Soon enough, it was coming ashore at Zanzibar, roaring up the beach, past the old wind power station, dating from the first human attempts to colonise and terraform this less-than-ideal world a century previously. The Brute Chopper turned inland, moving into light woods and past the ruined and abandoned fortress of High Ground, where the traitorous Freelancer known as South Dakota had met her end.
Following the river inland, the Brute Chopper approached ever more hilly and sandy ground. Finally, it accelerated up a steep slope, away from the river as it entered a certain useless box canyon, one that contained two frontier bases, each emplaced seemingly for no other reason than to prevent the other side from controlling this bit of useless real estate.
The Chopper halted on the ridge overlooking Blood Gulch, it's driver watching as Wash and Tucker set off down the length of the box canyon, crossing the river that divided what was once 'Red' territory from 'Blue'. The driver's eyes narrowed when it saw the familiar teal armour worn by one of those soldiers.
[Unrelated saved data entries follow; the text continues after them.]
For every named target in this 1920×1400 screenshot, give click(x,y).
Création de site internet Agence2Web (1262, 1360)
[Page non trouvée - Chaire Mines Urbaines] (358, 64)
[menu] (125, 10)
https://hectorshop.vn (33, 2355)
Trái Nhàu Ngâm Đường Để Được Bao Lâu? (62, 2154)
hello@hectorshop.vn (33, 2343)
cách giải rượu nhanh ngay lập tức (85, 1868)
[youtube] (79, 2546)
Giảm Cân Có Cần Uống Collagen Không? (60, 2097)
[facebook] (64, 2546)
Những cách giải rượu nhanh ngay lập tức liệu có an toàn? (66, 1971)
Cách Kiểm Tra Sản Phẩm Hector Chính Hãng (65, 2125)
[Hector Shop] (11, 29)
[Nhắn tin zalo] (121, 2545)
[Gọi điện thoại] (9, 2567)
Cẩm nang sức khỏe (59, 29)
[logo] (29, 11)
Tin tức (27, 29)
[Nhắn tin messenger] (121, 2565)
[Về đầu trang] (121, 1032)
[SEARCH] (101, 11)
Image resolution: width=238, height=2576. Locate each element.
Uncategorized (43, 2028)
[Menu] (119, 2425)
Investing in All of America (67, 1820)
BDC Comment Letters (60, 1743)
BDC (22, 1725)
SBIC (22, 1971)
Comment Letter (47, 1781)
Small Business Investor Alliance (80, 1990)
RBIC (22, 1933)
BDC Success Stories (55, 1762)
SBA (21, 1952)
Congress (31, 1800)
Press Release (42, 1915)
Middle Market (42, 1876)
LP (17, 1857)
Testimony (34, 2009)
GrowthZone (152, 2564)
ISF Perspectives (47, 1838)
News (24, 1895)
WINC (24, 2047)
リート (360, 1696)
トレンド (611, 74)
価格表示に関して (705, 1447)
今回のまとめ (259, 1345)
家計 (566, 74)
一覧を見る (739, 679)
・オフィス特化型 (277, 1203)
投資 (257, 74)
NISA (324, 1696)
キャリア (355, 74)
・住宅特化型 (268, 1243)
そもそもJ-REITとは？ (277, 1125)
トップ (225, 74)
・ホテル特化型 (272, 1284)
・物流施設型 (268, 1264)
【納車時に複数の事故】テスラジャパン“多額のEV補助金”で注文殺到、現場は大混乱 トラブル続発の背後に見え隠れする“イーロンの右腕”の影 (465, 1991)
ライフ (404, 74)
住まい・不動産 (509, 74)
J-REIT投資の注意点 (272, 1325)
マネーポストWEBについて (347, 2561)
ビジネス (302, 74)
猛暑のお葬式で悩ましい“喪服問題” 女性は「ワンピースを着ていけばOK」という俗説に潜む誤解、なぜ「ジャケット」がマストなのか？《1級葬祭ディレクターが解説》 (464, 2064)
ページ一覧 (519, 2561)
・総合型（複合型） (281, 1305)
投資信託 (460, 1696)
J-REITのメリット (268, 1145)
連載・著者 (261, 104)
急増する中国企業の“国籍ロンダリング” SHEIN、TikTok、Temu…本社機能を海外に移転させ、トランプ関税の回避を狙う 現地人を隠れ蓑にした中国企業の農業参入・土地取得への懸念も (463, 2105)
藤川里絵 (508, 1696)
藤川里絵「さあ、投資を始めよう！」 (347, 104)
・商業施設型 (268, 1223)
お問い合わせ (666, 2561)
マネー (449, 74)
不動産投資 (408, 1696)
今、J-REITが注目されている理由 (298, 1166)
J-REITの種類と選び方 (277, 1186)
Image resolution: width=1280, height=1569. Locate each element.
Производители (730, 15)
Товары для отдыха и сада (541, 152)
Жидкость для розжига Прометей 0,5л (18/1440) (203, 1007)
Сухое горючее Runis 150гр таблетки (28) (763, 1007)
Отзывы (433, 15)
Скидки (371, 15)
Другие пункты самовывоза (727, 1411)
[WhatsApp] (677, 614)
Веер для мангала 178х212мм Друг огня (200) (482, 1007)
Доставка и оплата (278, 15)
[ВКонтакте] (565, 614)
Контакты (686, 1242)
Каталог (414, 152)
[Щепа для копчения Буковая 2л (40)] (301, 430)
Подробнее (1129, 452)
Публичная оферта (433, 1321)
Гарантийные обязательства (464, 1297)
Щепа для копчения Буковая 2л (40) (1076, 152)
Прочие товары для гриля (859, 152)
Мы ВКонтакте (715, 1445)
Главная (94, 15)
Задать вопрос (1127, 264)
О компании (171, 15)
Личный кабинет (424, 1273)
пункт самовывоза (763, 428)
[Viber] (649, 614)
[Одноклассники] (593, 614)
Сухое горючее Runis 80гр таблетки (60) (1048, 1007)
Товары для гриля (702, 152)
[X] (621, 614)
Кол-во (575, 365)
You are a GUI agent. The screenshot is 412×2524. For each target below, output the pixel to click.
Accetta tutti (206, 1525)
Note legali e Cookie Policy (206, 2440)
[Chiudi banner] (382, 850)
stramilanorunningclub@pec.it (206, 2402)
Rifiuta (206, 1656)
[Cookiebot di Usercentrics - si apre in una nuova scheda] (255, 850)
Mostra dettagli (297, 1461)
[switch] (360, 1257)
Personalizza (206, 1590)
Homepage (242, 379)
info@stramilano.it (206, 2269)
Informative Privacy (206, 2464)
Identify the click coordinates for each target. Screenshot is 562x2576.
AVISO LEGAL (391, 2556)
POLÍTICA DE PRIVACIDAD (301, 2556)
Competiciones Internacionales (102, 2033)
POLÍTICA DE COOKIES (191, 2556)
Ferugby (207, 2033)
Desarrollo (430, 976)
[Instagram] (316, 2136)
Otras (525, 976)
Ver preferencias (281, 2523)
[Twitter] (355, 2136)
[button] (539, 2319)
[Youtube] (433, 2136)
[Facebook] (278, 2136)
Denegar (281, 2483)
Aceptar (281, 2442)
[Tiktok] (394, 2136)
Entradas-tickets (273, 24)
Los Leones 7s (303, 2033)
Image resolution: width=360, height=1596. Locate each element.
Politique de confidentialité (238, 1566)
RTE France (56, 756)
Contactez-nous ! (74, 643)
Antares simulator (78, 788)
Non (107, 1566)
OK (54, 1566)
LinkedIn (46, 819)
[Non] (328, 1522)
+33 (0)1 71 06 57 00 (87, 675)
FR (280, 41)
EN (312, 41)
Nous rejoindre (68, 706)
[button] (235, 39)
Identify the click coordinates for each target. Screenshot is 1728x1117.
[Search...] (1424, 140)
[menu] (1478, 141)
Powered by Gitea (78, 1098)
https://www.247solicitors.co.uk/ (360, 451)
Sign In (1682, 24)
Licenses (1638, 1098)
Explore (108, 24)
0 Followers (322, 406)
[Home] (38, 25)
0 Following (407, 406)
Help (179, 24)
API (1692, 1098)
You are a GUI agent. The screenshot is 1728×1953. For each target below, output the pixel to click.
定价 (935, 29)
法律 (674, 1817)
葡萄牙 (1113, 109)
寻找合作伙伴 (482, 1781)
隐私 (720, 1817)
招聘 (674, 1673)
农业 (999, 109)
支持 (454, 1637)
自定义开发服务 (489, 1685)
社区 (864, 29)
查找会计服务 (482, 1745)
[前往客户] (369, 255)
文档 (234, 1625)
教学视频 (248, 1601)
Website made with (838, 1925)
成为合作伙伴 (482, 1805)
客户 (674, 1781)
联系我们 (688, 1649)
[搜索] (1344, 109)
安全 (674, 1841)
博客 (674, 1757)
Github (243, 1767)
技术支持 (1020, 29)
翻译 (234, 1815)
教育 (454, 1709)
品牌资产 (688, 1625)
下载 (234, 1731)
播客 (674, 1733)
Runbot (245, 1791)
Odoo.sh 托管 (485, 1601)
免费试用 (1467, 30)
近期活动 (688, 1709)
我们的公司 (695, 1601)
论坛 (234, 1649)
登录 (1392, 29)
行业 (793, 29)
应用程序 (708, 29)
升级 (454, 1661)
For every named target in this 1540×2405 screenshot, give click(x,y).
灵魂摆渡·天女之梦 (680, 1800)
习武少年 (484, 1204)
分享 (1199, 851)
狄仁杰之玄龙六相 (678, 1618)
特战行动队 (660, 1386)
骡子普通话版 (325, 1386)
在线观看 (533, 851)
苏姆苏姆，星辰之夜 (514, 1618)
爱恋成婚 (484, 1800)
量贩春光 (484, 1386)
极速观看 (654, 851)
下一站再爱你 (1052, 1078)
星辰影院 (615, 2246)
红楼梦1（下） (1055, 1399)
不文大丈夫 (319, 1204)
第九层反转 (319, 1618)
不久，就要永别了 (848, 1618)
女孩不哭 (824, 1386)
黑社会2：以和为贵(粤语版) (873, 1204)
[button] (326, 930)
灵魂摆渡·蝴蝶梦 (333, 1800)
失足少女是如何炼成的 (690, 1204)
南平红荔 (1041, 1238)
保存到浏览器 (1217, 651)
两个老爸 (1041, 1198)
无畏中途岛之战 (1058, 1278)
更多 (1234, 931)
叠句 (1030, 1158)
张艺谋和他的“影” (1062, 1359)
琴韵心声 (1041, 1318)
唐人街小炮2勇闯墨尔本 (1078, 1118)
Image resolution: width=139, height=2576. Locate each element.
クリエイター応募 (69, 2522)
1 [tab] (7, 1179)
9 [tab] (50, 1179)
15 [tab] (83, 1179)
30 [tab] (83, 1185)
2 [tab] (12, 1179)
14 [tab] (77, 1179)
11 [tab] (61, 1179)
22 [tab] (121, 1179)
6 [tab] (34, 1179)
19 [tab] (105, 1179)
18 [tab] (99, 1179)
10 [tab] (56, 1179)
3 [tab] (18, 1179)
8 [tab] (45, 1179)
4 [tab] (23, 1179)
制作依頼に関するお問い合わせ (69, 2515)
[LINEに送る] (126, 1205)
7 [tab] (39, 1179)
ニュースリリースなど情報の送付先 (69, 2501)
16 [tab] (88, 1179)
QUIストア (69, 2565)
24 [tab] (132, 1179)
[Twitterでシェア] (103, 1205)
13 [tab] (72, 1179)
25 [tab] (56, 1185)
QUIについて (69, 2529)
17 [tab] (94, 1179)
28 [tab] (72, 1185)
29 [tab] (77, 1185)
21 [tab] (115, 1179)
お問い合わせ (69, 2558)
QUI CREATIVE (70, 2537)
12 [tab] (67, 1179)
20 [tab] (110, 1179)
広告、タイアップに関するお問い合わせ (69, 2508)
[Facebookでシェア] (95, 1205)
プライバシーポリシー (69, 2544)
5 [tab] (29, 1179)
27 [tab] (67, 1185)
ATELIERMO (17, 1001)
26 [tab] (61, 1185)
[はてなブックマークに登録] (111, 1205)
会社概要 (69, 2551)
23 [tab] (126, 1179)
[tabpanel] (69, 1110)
That told him that, after too long, he had finally found the humans he was looking for. They and they alone could aid him in his sacred task. They and they alone were the true Champions of The Chosen One.
Now, at long last, The Prophecy could be fulfilled.
Junior stepped off of the vehicle and walked to the edge of the cliff, looking down on his childhood home. He raised his head and called out to his father as loudly as he could, his alien voice echoing off of the canyon walls.